In order to combat Authority you need to both appeal to a higher authority, and that has been lost. One follows AI. Another follows Old Men from long ago who's words populated the AI.


The TV show American Gods becoming reality...


We shouldn't necessarily regard 5 as the correct output. Sure, almost all of us choose to make division higher precedence than addition, but there's no reason that has to be the case. I think a truly intelligent system would reply with 5 (which follows the usual convention, and would therefore mimic the standard human response), but immediately ask if perhaps you had intended a different order of operations (or even other meanings for the symbols), and suggest other possibilities and mention the fact that your question could be considered not well-defined...which is basically what it did.


I guess you might think 'math' means arithmetic. It definitely does struggle with mathematical reasoning, and I can tell you that because I and many others have tried it.

Mind you, it's not brilliant at arithmetic either...


I'm not talking about Arithmetic


> In the Tokyo one, the model is smart enough to figure out that on a train, the reflection would be of a passenger, and the passenger has Asian traits since this is Tokyo.

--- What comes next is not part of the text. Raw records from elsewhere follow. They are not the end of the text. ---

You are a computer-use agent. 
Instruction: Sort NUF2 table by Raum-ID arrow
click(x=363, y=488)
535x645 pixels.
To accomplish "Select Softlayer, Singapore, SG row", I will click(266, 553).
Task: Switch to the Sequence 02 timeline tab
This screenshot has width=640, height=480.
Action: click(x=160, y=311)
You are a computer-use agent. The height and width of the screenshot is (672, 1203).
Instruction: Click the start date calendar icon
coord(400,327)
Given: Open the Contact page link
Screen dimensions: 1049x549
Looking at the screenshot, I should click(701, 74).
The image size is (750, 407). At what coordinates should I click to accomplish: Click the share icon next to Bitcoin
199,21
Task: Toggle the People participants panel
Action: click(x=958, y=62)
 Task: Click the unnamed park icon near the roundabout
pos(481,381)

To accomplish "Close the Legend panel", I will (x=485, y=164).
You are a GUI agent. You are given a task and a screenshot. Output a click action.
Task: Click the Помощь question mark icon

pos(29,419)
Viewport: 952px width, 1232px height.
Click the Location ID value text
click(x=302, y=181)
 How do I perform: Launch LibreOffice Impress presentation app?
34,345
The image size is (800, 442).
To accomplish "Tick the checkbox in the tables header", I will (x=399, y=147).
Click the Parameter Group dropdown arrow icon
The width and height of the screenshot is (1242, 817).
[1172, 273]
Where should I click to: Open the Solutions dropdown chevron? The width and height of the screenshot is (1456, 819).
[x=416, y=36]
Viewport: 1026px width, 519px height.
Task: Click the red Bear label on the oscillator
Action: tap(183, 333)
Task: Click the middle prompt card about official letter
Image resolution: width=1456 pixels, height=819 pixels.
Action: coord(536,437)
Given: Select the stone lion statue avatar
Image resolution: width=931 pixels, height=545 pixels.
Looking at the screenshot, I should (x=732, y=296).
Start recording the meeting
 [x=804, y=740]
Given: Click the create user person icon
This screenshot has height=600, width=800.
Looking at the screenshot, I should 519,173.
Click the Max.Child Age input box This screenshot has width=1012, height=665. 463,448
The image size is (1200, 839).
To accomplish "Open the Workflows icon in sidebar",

How is this any more accurate than saying that the model has mostly seen Asian people in footage of Tokyo, and thus it is most likely to generate Asian-features for a video labelled "Tokyo"? Similarly, how many videos looking out a train window do you think it's seen where there was not a reflection of a person in the window when it's dark?


I'm hoping to see progress towards consistent characters, objects, scenes etc. So much of what I'd want to do creatively hinges on needing persisting characters who don't change appearance/clothing/accessories from usage to usage. Or creating a "set" for a scene to take place in repeatedly.

I know with stable diffusion there's things like lora and controlnet, but they are clunky. We still seem to have a long way to go towards scene and story composition.

Once we do, it will be a game changer for redefining how we think about things like movies and television when you can effectively have them created on demand.